Something about how formative and freaking necessary my writing friendships have been/are… The space their work creates for my own... A plea to these friends to be there, keep being there (hello from Bohumil’s “unrepeatable present”!). All this cruelty and miraculously don’t be bitter. Don’t get used to it. Be the saddest kind of funny.

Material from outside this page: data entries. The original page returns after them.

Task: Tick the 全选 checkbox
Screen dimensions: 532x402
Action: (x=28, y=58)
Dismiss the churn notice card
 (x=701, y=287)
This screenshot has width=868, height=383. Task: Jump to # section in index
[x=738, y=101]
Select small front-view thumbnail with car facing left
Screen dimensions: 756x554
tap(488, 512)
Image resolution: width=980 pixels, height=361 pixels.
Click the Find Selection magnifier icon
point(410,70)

And keep going—if you’re keeping going at all as a writer, artist, you’re going in the right direction…. 

It was also through my research into besmilr brigham’s archive at the Beinecke Library in which I came across her exchanges with none other than George Hitchcock (plus some of his notoriously succinct, if a little cruel, rejection slips), and brigham’s friendship with the poet Sandra Lynn. Their letters describe children, marriage, travel along the southern border, writing poetry. I was compelled to track down Lynn’s only complete collection of verse, I Must Hold These Strangers (Prickly Pear Press, 1980) and have included five of these poems as part of Issue (5). Lynn’s poems anticipate a jangly formal range of what feels again contemporary: a lyric entwinement of ecological awareness and the personally intimate. I extend my thanks to Dave Oliphant, publisher of Prickly Pear Press, for kindly answering my reprint query.

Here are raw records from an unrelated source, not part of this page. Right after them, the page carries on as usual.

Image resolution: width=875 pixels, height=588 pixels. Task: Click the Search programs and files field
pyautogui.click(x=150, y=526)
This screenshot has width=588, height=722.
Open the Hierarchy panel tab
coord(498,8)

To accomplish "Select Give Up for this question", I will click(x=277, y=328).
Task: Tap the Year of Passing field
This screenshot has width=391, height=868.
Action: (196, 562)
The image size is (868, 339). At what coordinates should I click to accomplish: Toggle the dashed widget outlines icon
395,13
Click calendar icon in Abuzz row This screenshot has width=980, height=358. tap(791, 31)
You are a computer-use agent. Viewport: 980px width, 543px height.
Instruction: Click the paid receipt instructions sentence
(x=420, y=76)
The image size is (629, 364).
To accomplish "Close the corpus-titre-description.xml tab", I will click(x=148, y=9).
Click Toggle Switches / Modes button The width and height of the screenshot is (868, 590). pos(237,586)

Further, I am pleased to introduce the work, in astonishing essay and poetry both, of John Bosworth, and to be among the first to publish Tahjia Brantley’s enervating poetry, who writes as if directly plugged into the socket of Harryette Mullen’s language-charge. I became aware of John’s thinking on Susan Howe through conversation at Dave’s Fox Head Tavern in Iowa City, when he happened to mention that he’d identified a line Howe lifted from the seventeenth-century Welsh mystical poet, Henry Vaughan (whose spell I had also once fallen under). His essay contributes meaningfully to the richly saturated and ongoing dialogue on Howe’s poetics, particularly her practices of collage. It is also an honor to share an excerpt from Imani Elizabeth Jackson’s forthcoming book, Flag, which will be published by Futurepoem this year. That is a book I have long been waiting to read even before I knew it existed. Bellee Jones-Pierce, in her comparative based mostly on her friend Richie Hofmann’s poem “Blue Anther,” reminds me that the kind of close reading that Annulet values has its origins in early modern poetic code and play, and is a prime example of what it means to hold each other’s work in loving, and actual, rigor. Issue (5) also includes four contributions to our general prose section, which is a welcome uptick. Julie Carr’s section from her longer work The Garden makes its movements through the space of the page’s prism of inquiry into family narratives interlocking with history. Madeleine Crum, Stella Corso, and Aimee Wright Clow each bend their short prose works into shapes only each writer could respectively make. It is a real thrill to be able to publish Kim Hyesoon, translated by Jack Jung, whose works are neither classifiable as poetry or as prose, her note informs us, so they’re cross-listed in our genres as both (which will make both genres “mad”—good!). Matthew Moore tells us, with intimacy and candor, the story of how he came to write his poetry collection The Reckoning of Jeanne d’Antietam, with its deep ties to and seismic rupture with New Critical poetics. Ruby Wang introduces her evocative notion of “ethical postmemory poetics” in her work on Don Mee Choi’s DMZ Colony. Weirdly, Kenyon College and Giorgio Agamben both make double appearances in Issue (5), as do two poems with excalamation points in their titles. Each of the hundred pieces that Annulet offers with this iteration is, in a word, excellent—you have my word on that, too. 

These are all things that would more typically belong in a newsletter, I know, which is another imminent card in Annulet’s deck. It turns out that newsletter services are also contingent on having nonprofit status, as is having an online store, at least cheaply anyway. Bear with me; it’s all happening, as the saying goes. I’d also like to share a happy correction: the titular “unborn daughter” of Contributing Editor Toby Altman’s essay in this issue has recently, in fact, been born: her name is Iris.